### What you are asked to do
Repeat every record exactly, but keep images out of the copy.
═══
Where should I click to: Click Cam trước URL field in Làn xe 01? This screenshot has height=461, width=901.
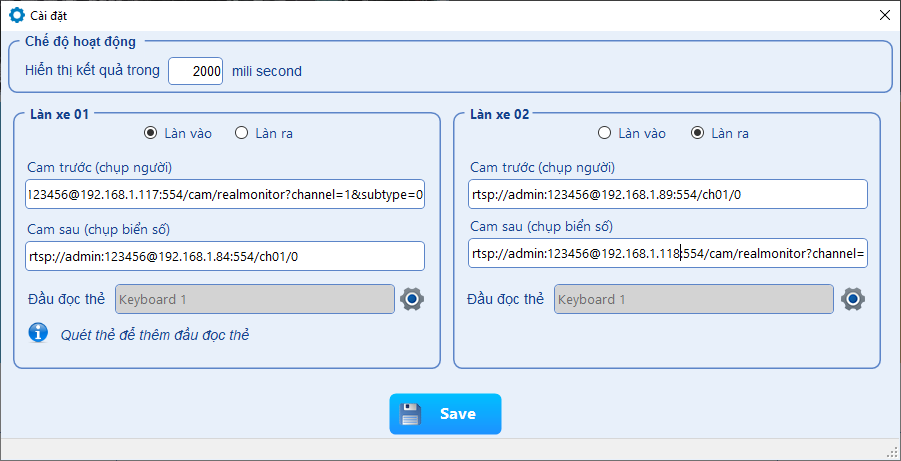pos(225,195)
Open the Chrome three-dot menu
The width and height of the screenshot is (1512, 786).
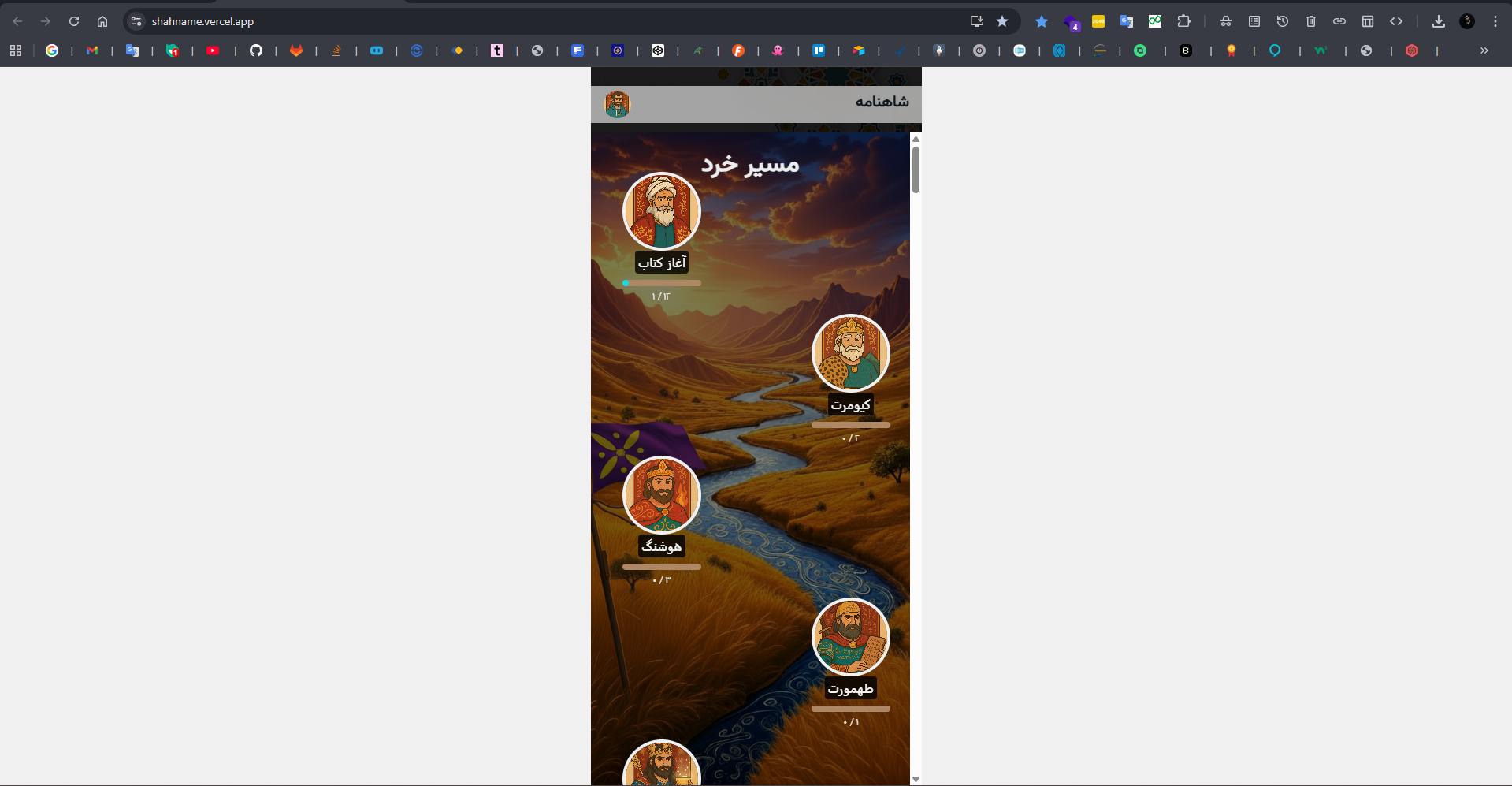[x=1495, y=21]
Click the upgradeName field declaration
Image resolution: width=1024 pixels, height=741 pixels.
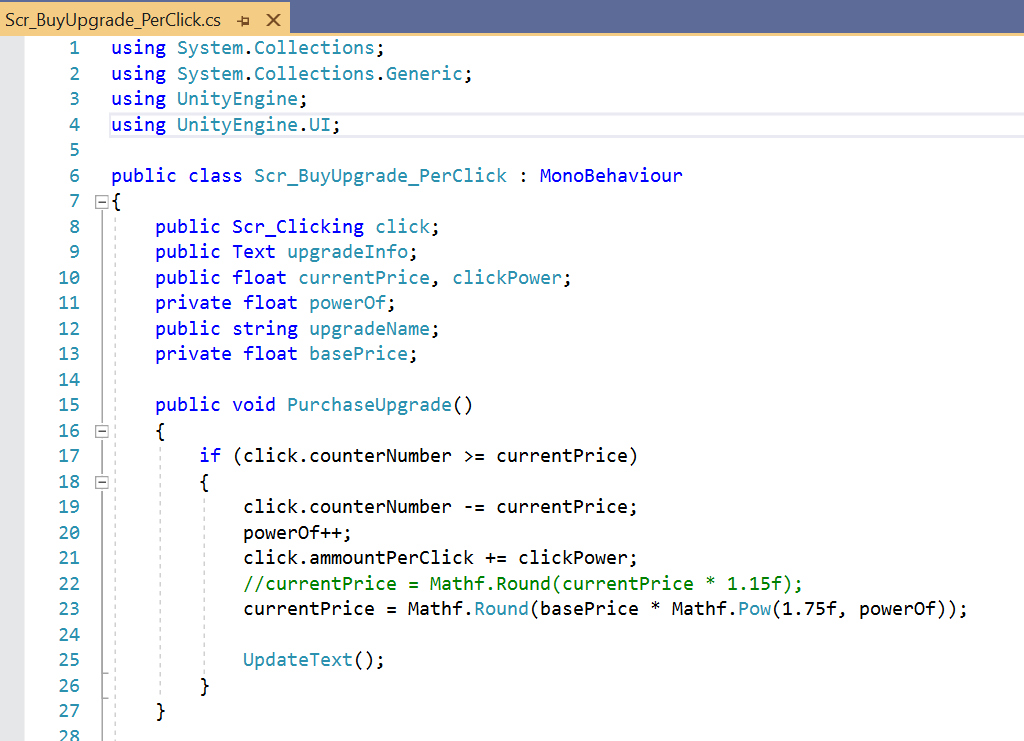pyautogui.click(x=369, y=329)
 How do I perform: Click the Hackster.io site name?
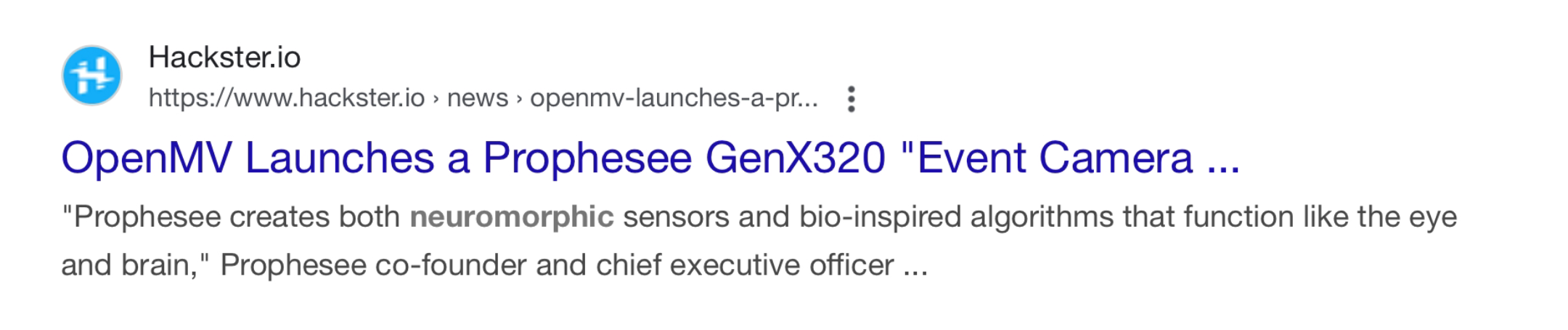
═══
### Task answer
Where should I click to: Click Cam trước URL field in Làn xe 01? This screenshot has height=461, width=901.
pos(225,195)
Open the Chrome three-dot menu
The width and height of the screenshot is (1512, 786).
[x=1495, y=21]
Click the upgradeName field declaration
Image resolution: width=1024 pixels, height=741 pixels.
pyautogui.click(x=369, y=329)
 How do I perform: Click the Hackster.io site name?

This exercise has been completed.